A Type A individual is defined as one who is “ambitious, aggressive, business-like, controlling, highly competitive, impatient, preoccupied with his or her status, time-conscious, and tightly-wound. People with Type A personalities are often high-achieving workaholics who multi-task, push themselves with deadlines, and hate both delays and ambivalence.” Let’s face it; that’s not the most flattering of portrayals. I’d like to claim that I don’t resemble that description at all, but who would I be kidding? You might as well just put a picture of me next to it and be done with it. I mean seriously, my daughter came across David Farragut’s famous quote "Damn the torpedoes, full speed ahead!" and was surprised, as she had always attributed that quote to me.
You can take a vacation from work, but you can’t take a vacation from your own personality (believe me; I’ve tried). So even when I’m at the Happiest Place on Earth I’m still, well, me. I hit the ground running and tour the parks commando-style (but don’t worry, I am wearing underwear. And yes Mom; it’s clean.) I not only have plans, I have printed lists. I have folders to keep track of my dining reservations. I study the menus of the restaurants before leaving, and generally walk into the restaurants already knowing what I’m going to order. I have a strict touring plan for visiting the attractions. If a member of my party wants to sleep in or slow down, I will leave them behind rather than abandon The Plan.
The saddest part is that this isn’t even a recent development. I remember at the age of five, pouring over the map for the Magic Kingdom and presenting to my mother a step-by-step itinerary for the entire family. It’s probably a good thing there was only one park back then, or I’d have really driven her nuts.

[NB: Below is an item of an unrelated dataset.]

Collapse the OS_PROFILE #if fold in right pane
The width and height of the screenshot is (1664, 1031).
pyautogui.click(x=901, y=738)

But for the very first time, I will be visiting Walt Disney World as a Disney Vacation Club member. I (theoretically) don’t have to worry that this may be my last visit to the World for a long time. I’m supposed to visit annually now. Therefore, I should be able to relax, and not feel the need to cram every possible experience into every available moment, right? Right?

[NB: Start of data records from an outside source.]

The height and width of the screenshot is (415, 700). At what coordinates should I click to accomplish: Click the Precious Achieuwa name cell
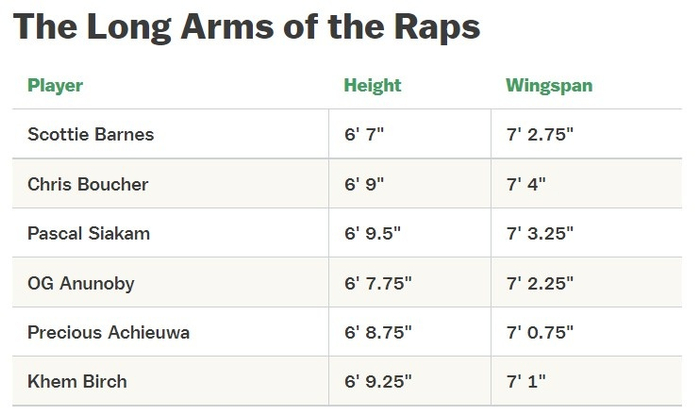(108, 332)
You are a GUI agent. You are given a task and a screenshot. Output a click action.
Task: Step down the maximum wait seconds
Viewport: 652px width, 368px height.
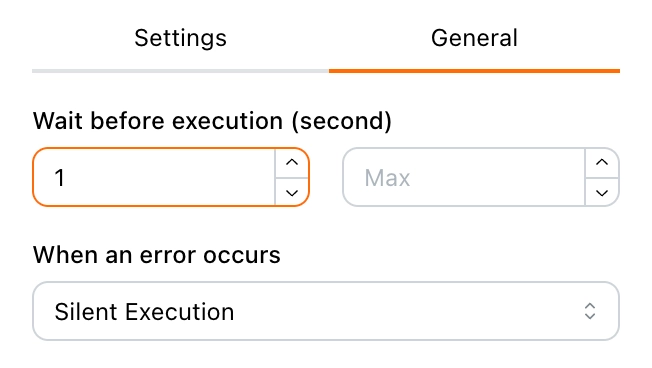(x=602, y=192)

That’s my resolution. I have promised my family that this will be a “stop and smell the roses” trip. My husband, who claims that one of his arms is longer than the other because of the way I’m constantly pulling him around by it, simply laughs at my vow and says my naïve belief that I can change is very cute. My daughter (Teri Junior) is baffled at the very concept of willingly slowing down. It’s my fault, really. Let’s face it; she didn’t start referring to The Swiss Family Treehouse and the film in Norway as “crowd control measures” on her own.

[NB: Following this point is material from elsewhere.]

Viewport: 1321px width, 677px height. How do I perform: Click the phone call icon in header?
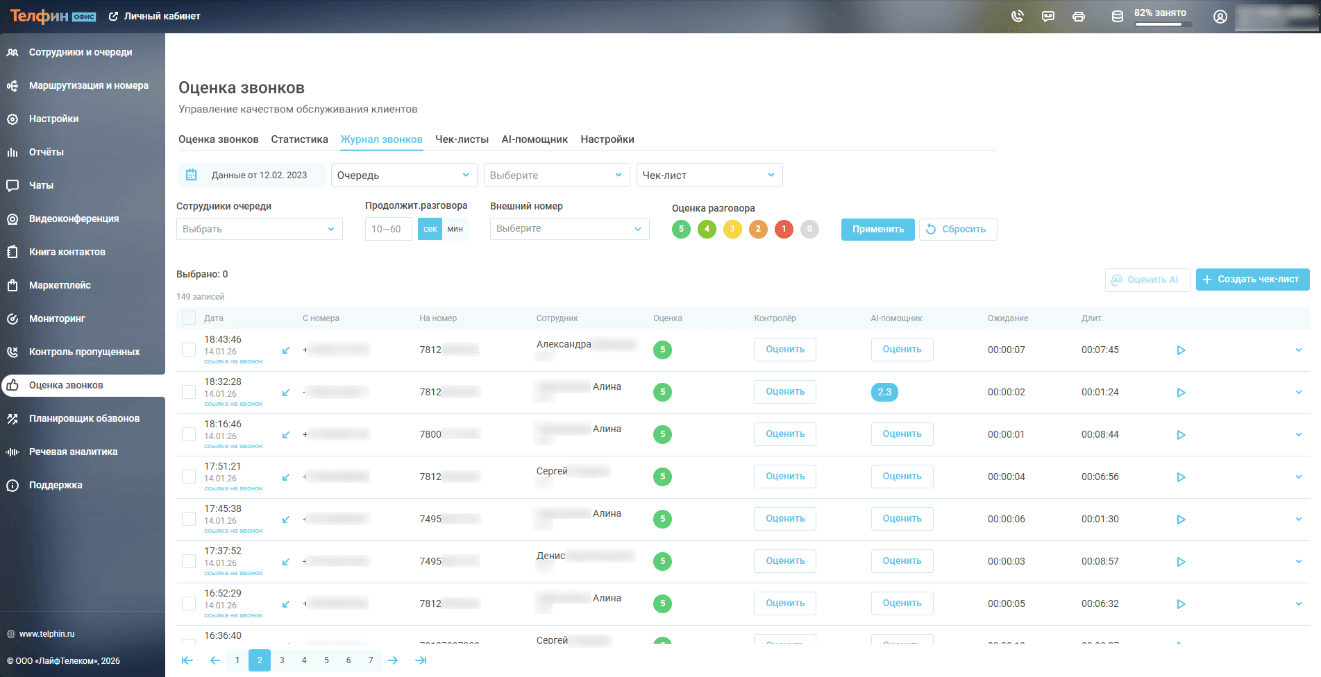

I’m already facing my first test to my resolution. Our trip is booked for early December, and now that our hotel reservations are made, my thoughts would normally be turning to dining plans. As in, I would typically be making lists of what theme parks we would be visiting each day, and which restaurants (at what times) would best fit our schedule. After researching which parks are historically least crowded on which days, I would come up with a corresponding list of restaurants (a top choice and two back-ups), along with preferred eating times. I would have these printed out (and in my folder) so that I could simultaneously call and check online at the 180 day mark for availability. But not this time. I want to try taking a trip without making a single Advance Dining Reservation. This is truly my intent, but the mere thought has me breaking out in hives.